Faith Obazuaye

Personal information
- Born: 4 March 1989 (age 37) Benin City Edo State, Nigeria
- Height: 165 cm (5 ft 5 in)
- Weight: 59 kg (130 lb)

Sport
- Country: Nigeria.
- Sport: Table Tennis
- Disability class: Class 10
- Coached by: Sunday Odebode

Achievements and titles
- Highest world ranking: 5

Medal record
Women's table tennis
Representing Nigeria
Commonwealth Games
| Silver medal – second place | 2018 Gold Coast | Singles TT6–10 |
| Bronze medal – third place | 2022 Birmingham | Singles C6-10 |

= Faith Obazuaye =

Nigerian para table tennis player

Faith Obazuaye (born 4 March 1989) is a Nigerian table tennis player.

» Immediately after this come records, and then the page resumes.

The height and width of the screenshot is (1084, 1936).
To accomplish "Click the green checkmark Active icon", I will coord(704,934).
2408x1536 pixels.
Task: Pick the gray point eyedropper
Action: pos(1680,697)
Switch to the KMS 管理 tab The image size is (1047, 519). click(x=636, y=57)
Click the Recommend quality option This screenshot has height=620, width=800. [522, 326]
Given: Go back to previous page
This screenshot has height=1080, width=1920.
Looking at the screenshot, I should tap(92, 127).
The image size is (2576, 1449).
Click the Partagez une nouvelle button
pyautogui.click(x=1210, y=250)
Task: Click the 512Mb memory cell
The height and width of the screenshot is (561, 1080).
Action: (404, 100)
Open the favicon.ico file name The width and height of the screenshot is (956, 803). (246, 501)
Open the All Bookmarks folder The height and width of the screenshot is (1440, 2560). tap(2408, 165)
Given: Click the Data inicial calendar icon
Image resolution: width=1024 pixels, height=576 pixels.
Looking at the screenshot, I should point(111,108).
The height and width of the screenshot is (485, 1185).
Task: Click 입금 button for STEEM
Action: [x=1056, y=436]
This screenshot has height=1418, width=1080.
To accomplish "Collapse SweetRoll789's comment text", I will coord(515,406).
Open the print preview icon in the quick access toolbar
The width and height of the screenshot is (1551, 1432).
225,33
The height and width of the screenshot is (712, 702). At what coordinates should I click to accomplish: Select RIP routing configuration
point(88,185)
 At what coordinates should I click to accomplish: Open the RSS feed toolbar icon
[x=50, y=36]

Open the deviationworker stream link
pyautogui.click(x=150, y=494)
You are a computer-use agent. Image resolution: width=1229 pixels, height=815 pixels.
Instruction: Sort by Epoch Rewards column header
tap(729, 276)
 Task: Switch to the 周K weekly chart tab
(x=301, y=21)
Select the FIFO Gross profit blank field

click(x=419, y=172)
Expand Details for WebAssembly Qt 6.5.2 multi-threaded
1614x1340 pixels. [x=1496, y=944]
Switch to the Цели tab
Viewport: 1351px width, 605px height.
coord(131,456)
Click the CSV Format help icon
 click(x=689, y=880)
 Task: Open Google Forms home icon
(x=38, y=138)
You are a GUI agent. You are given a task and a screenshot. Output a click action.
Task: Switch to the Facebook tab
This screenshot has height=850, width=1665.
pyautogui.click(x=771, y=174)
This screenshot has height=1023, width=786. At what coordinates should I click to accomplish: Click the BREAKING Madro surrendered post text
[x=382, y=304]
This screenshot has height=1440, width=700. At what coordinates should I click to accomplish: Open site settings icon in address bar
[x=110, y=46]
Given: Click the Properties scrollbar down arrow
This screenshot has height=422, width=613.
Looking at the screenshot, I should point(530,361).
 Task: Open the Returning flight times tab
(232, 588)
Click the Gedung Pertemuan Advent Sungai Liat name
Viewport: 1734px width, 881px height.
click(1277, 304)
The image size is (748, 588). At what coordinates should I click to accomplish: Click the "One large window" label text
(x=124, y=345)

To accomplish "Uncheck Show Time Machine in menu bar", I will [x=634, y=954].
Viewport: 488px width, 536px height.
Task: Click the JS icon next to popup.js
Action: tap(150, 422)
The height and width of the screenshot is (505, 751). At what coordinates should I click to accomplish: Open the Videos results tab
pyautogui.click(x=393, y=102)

She competed for Nigeria at local and international table tennis competitions. Obazuaye participated in the para table tennis competition at the 2018 Commonwealth Games representing Nigeria.

== Table tennis ==
Obazuaye is a Nigerian class 10 table tennis player, she took part in the Women's Class 10 at the 2018 Commonwealth Games Para Table Tennis Championships in Gold Coast, Australia where she won silver medal. Obazuaye is the only Nigerian female to qualified for the 2020 Summer Paralympics after her results at the 2019 ITTF African Para Championships.

==Personal==

Faith was born as Faith Oba-zuaye on 4 March 1989 in Benin City the capital of Edo State, Nigeria.